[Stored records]
※ ※ ※

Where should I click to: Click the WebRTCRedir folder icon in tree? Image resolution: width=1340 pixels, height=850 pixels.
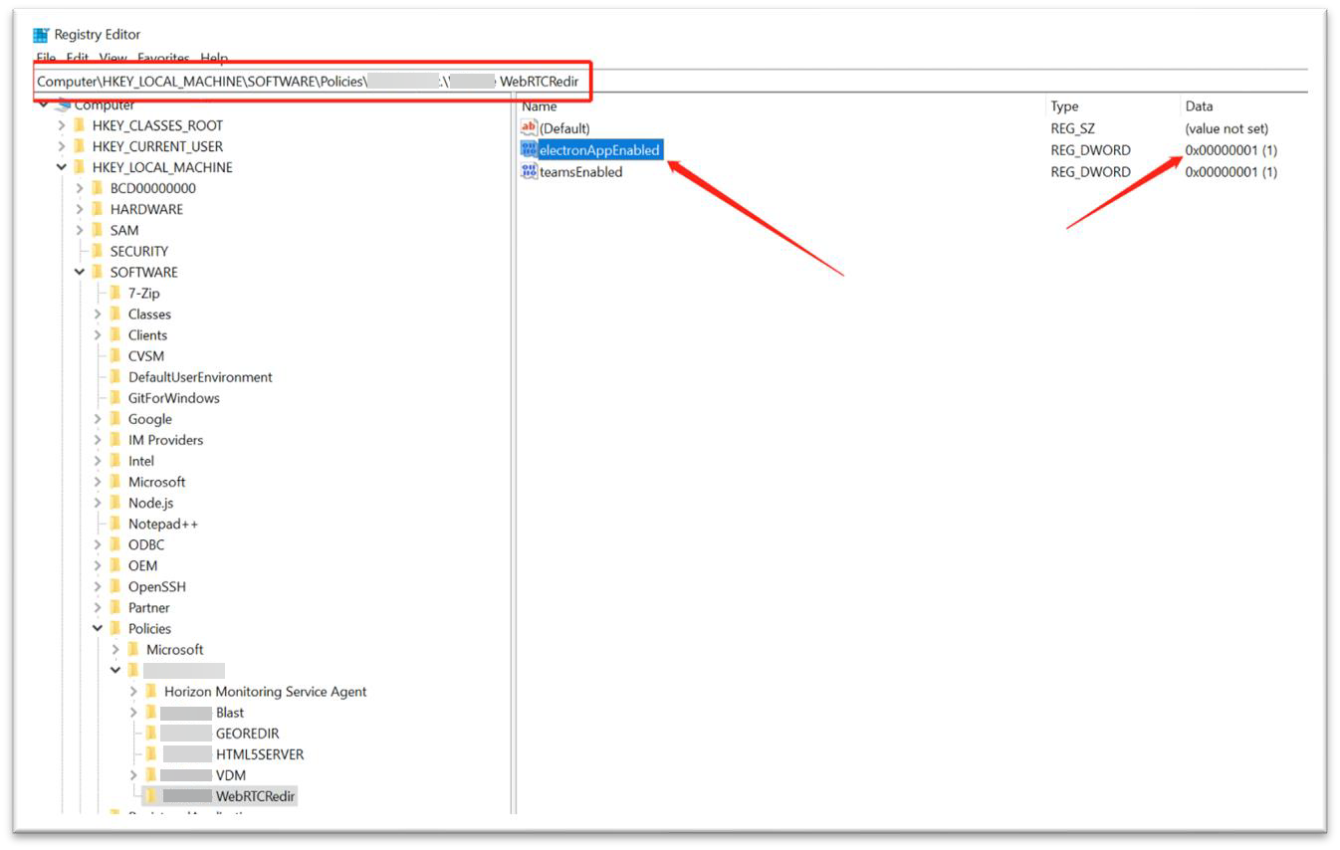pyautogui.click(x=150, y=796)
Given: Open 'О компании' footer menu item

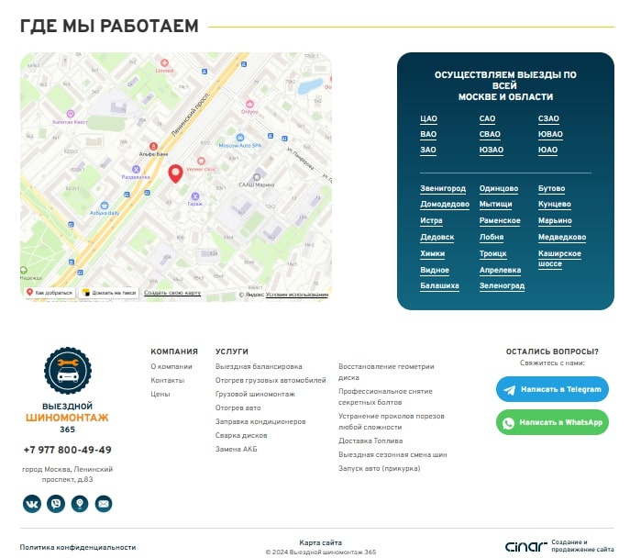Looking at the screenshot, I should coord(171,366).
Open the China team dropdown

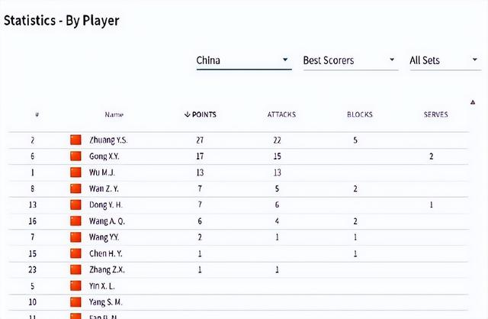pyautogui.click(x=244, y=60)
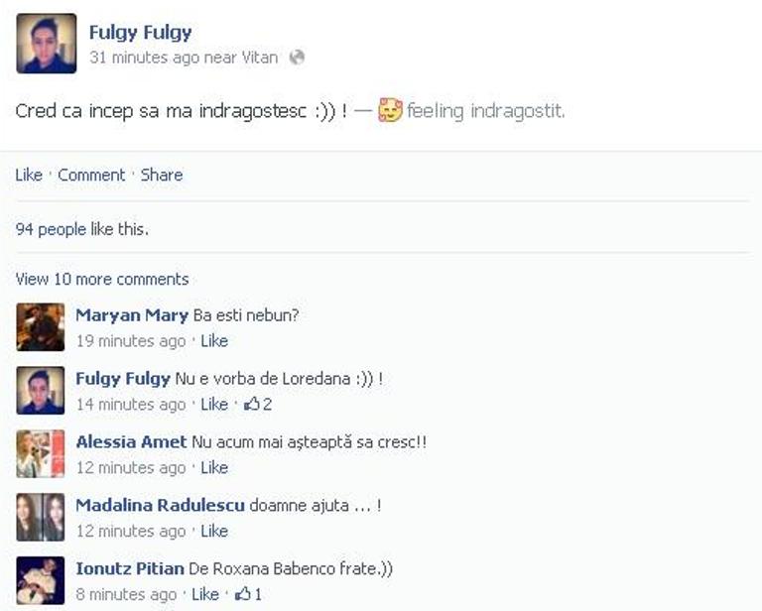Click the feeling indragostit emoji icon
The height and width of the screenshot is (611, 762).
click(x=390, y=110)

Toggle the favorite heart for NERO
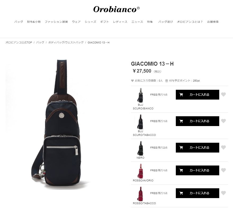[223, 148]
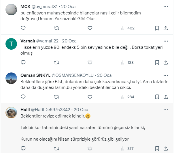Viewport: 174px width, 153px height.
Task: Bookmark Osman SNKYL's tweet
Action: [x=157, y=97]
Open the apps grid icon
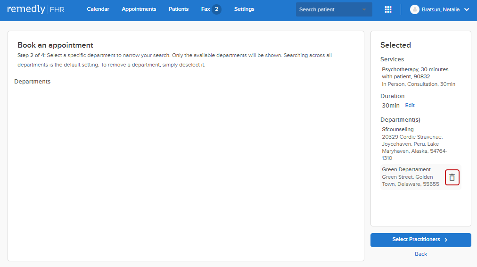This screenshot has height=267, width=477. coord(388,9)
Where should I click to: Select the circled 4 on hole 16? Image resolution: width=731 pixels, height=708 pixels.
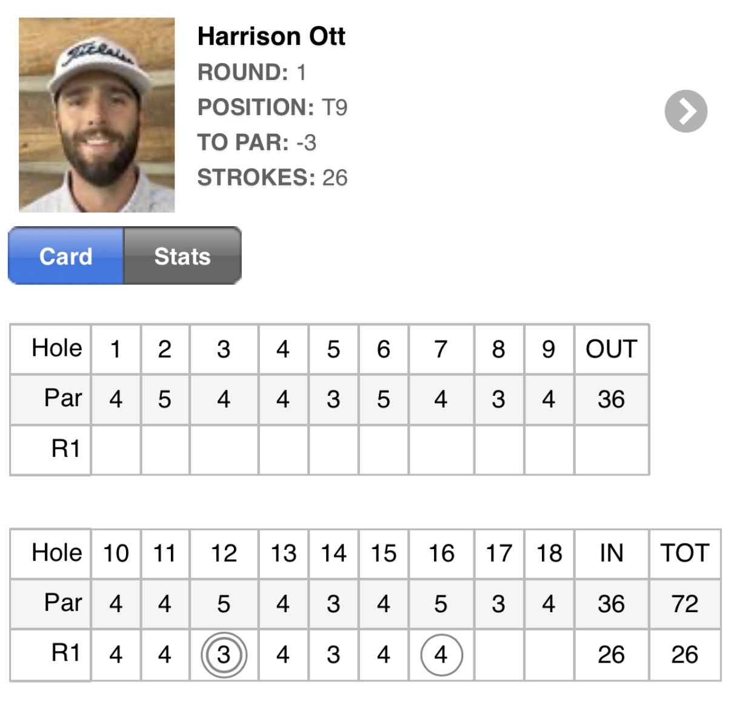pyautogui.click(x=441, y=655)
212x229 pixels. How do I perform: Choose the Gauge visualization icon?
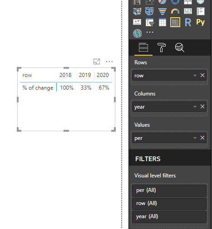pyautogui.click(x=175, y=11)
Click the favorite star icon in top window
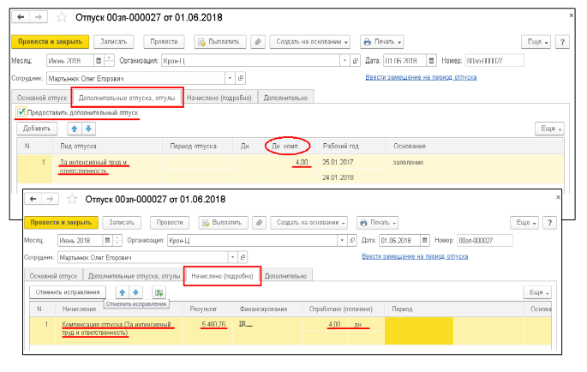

※ ※ ※

-- Goal of the exercise --
Give again, word for word, the line containing "Where should I click to: Select" and every line after it to the end of the records; leave out the pictures.

-- Solution to the problem --
Where should I click to: Select the circled 4 on hole 16? Image resolution: width=731 pixels, height=708 pixels.
pyautogui.click(x=441, y=655)
212x229 pixels. How do I perform: Choose the Gauge visualization icon?
pyautogui.click(x=175, y=11)
Click the favorite star icon in top window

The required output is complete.